Begin MATERIAL SUPPLIED
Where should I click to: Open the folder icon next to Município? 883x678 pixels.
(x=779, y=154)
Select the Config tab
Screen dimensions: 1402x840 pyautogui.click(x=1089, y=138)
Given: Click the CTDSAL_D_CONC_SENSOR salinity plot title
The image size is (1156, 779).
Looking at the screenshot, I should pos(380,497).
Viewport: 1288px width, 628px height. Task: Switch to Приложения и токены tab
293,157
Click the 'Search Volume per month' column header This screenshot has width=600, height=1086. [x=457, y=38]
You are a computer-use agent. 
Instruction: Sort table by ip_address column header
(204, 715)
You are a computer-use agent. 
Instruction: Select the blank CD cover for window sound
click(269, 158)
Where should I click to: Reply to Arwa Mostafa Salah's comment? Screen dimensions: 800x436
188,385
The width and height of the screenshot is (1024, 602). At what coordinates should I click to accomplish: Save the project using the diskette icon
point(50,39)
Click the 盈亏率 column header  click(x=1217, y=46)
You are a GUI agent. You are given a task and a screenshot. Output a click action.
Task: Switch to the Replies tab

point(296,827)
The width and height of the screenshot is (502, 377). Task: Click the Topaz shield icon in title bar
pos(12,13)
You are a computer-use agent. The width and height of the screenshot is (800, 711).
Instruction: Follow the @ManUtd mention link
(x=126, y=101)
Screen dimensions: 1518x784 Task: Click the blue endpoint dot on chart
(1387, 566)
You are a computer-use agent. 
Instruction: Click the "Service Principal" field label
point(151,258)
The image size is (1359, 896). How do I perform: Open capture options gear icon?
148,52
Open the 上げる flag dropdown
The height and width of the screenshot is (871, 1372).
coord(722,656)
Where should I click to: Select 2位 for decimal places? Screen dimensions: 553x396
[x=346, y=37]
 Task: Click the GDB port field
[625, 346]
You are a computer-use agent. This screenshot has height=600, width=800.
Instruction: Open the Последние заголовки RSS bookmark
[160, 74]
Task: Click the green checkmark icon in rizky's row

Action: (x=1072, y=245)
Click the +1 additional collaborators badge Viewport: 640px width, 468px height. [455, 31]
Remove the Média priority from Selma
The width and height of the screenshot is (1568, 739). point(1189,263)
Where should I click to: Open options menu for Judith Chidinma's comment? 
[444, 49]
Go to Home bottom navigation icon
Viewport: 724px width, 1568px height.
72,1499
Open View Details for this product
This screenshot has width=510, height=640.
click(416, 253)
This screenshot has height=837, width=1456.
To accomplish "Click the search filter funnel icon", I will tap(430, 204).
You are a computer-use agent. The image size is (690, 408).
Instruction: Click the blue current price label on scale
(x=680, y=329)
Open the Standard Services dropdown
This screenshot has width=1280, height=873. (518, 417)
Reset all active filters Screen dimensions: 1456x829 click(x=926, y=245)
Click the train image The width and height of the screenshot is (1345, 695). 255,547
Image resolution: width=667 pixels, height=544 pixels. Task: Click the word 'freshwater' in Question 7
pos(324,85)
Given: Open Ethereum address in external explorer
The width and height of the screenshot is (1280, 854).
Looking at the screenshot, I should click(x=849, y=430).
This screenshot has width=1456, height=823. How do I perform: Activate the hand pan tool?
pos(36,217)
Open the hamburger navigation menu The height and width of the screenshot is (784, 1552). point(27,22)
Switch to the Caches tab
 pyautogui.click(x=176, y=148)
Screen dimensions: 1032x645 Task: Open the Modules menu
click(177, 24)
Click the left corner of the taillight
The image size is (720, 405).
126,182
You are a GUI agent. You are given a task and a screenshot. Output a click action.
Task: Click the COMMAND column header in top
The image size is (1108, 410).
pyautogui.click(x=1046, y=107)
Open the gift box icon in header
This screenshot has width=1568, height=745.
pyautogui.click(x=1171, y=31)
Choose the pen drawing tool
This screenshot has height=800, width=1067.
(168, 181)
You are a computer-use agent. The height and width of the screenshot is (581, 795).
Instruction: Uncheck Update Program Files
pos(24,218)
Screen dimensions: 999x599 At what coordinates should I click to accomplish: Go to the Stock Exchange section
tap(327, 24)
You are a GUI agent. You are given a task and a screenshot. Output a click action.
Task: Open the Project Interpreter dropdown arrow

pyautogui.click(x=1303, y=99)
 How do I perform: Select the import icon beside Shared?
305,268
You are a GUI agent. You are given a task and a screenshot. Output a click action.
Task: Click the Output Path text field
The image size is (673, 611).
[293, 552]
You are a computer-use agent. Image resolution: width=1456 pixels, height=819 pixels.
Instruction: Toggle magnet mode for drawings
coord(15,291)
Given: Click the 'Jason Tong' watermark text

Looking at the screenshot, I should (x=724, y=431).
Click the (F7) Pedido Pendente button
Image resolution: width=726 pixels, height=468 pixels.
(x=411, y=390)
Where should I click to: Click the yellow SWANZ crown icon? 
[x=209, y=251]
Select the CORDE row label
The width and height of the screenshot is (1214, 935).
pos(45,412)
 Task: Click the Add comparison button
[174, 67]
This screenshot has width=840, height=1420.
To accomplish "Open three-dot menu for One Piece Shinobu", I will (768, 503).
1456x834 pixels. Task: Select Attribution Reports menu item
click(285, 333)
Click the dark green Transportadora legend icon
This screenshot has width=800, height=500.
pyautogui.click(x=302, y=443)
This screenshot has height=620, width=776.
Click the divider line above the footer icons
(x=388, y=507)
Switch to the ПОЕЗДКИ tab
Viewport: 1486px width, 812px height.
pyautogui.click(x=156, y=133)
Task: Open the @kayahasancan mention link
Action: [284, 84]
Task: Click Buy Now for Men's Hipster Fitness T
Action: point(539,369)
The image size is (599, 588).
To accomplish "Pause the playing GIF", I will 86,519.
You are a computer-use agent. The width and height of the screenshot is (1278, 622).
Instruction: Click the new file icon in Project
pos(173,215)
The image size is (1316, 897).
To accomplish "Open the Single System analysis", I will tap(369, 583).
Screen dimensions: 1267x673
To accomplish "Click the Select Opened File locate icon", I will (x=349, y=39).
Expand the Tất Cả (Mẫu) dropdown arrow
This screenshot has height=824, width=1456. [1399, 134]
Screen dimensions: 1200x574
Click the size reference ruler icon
End MATERIAL SUPPLIED
### EXERCISE DESCRIPTION
Render every line of the records as a JSON list of strings, one string per line, with blank lines omitted.

### RESPONSE TO THIS TASK
[
  "Where should I click to: Open the folder icon next to Município? 883x678 pixels.",
  "(x=779, y=154)",
  "Select the Config tab",
  "Screen dimensions: 1402x840 pyautogui.click(x=1089, y=138)",
  "Given: Click the CTDSAL_D_CONC_SENSOR salinity plot title",
  "The image size is (1156, 779).",
  "Looking at the screenshot, I should pos(380,497).",
  "Viewport: 1288px width, 628px height. Task: Switch to Приложения и токены tab",
  "293,157",
  "Click the 'Search Volume per month' column header This screenshot has width=600, height=1086. [x=457, y=38]",
  "You are a computer-use agent. ",
  "Instruction: Sort table by ip_address column header",
  "(204, 715)",
  "You are a computer-use agent. ",
  "Instruction: Select the blank CD cover for window sound",
  "click(269, 158)",
  "Where should I click to: Reply to Arwa Mostafa Salah's comment? Screen dimensions: 800x436",
  "188,385",
  "The width and height of the screenshot is (1024, 602). At what coordinates should I click to accomplish: Save the project using the diskette icon",
  "point(50,39)",
  "Click the 盈亏率 column header  click(x=1217, y=46)",
  "You are a GUI agent. You are given a task and a screenshot. Output a click action.",
  "Task: Switch to the Replies tab",
  "point(296,827)",
  "The width and height of the screenshot is (502, 377). Task: Click the Topaz shield icon in title bar",
  "pos(12,13)",
  "You are a computer-use agent. The width and height of the screenshot is (800, 711).",
  "Instruction: Follow the @ManUtd mention link",
  "(x=126, y=101)",
  "Screen dimensions: 1518x784 Task: Click the blue endpoint dot on chart",
  "(1387, 566)",
  "You are a computer-use agent. ",
  "Instruction: Click the \"Service Principal\" field label",
  "point(151,258)",
  "The image size is (1359, 896). How do I perform: Open capture options gear icon?",
  "148,52",
  "Open the 上げる flag dropdown",
  "The height and width of the screenshot is (871, 1372).",
  "coord(722,656)",
  "Where should I click to: Select 2位 for decimal places? Screen dimensions: 553x396",
  "[x=346, y=37]",
  " Task: Click the GDB port field",
  "[625, 346]",
  "You are a computer-use agent. This screenshot has height=600, width=800.",
  "Instruction: Open the Последние заголовки RSS bookmark",
  "[160, 74]",
  "Task: Click the green checkmark icon in rizky's row",
  "Action: (x=1072, y=245)",
  "Click the +1 additional collaborators badge Viewport: 640px width, 468px height. [455, 31]",
  "Remove the Média priority from Selma",
  "The width and height of the screenshot is (1568, 739). point(1189,263)",
  "Where should I click to: Open options menu for Judith Chidinma's comment? ",
  "[444, 49]",
  "Go to Home bottom navigation icon",
  "Viewport: 724px width, 1568px height.",
  "72,1499",
  "Open View Details for this product",
  "This screenshot has width=510, height=640.",
  "click(416, 253)",
  "This screenshot has height=837, width=1456.",
  "To accomplish \"Click the search filter funnel icon\", I will tap(430, 204).",
  "You are a computer-use agent. The image size is (690, 408).",
  "Instruction: Click the blue current price label on scale",
  "(x=680, y=329)",
  "Open the Standard Services dropdown",
  "This screenshot has width=1280, height=873. (518, 417)",
  "Reset all active filters Screen dimensions: 1456x829 click(x=926, y=245)",
  "Click the train image The width and height of the screenshot is (1345, 695). 255,547",
  "Image resolution: width=667 pixels, height=544 pixels. Task: Click the word 'freshwater' in Question 7",
  "pos(324,85)",
  "Given: Open Ethereum address in external explorer",
  "The width and height of the screenshot is (1280, 854).",
  "Looking at the screenshot, I should click(x=849, y=430).",
  "This screenshot has width=1456, height=823. How do I perform: Activate the hand pan tool?",
  "pos(36,217)",
  "Open the hamburger navigation menu The height and width of the screenshot is (784, 1552). point(27,22)",
  "Switch to the Caches tab",
  " pyautogui.click(x=176, y=148)",
  "Screen dimensions: 1032x645 Task: Open the Modules menu",
  "click(177, 24)",
  "Click the left corner of the taillight",
  "The image size is (720, 405).",
  "126,182",
  "You are a GUI agent. You are given a task and a screenshot. Output a click action.",
  "Task: Click the COMMAND column header in top",
  "The image size is (1108, 410).",
  "pyautogui.click(x=1046, y=107)",
  "Open the gift box icon in header",
  "This screenshot has width=1568, height=745.",
  "pyautogui.click(x=1171, y=31)",
  "Choose the pen drawing tool",
  "This screenshot has height=800, width=1067.",
  "(168, 181)",
  "You are a computer-use agent. The height and width of the screenshot is (581, 795).",
  "Instruction: Uncheck Update Program Files",
  "pos(24,218)",
  "Screen dimensions: 999x599 At what coordinates should I click to accomplish: Go to the Stock Exchange section",
  "tap(327, 24)",
  "You are a GUI agent. You are given a task and a screenshot. Output a click action.",
  "Task: Open the Project Interpreter dropdown arrow",
  "pyautogui.click(x=1303, y=99)",
  " How do I perform: Select the import icon beside Shared?",
  "305,268",
  "You are a GUI agent. You are given a task and a screenshot. Output a click action.",
  "Task: Click the Output Path text field",
  "The image size is (673, 611).",
  "[293, 552]",
  "You are a computer-use agent. Image resolution: width=1456 pixels, height=819 pixels.",
  "Instruction: Toggle magnet mode for drawings",
  "coord(15,291)",
  "Given: Click the 'Jason Tong' watermark text",
  "Looking at the screenshot, I should (x=724, y=431).",
  "Click the (F7) Pedido Pendente button",
  "Image resolution: width=726 pixels, height=468 pixels.",
  "(x=411, y=390)",
  "Where should I click to: Click the yellow SWANZ crown icon? ",
  "[x=209, y=251]",
  "Select the CORDE row label",
  "The width and height of the screenshot is (1214, 935).",
  "pos(45,412)",
  " Task: Click the Add comparison button",
  "[174, 67]",
  "This screenshot has width=840, height=1420.",
  "To accomplish \"Open three-dot menu for One Piece Shinobu\", I will (768, 503).",
  "1456x834 pixels. Task: Select Attribution Reports menu item",
  "click(285, 333)",
  "Click the dark green Transportadora legend icon",
  "This screenshot has width=800, height=500.",
  "pyautogui.click(x=302, y=443)",
  "This screenshot has height=620, width=776.",
  "Click the divider line above the footer icons",
  "(x=388, y=507)",
  "Switch to the ПОЕЗДКИ tab",
  "Viewport: 1486px width, 812px height.",
  "pyautogui.click(x=156, y=133)",
  "Task: Open the @kayahasancan mention link",
  "Action: [284, 84]",
  "Task: Click Buy Now for Men's Hipster Fitness T",
  "Action: point(539,369)",
  "The image size is (599, 588).",
  "To accomplish \"Pause the playing GIF\", I will 86,519.",
  "You are a computer-use agent. The width and height of the screenshot is (1278, 622).",
  "Instruction: Click the new file icon in Project",
  "pos(173,215)",
  "The image size is (1316, 897).",
  "To accomplish \"Open the Single System analysis\", I will tap(369, 583).",
  "Screen dimensions: 1267x673",
  "To accomplish \"Click the Select Opened File locate icon\", I will (x=349, y=39).",
  "Expand the Tất Cả (Mẫu) dropdown arrow",
  "This screenshot has height=824, width=1456. [1399, 134]",
  "Screen dimensions: 1200x574",
  "Click the size reference ruler icon"
]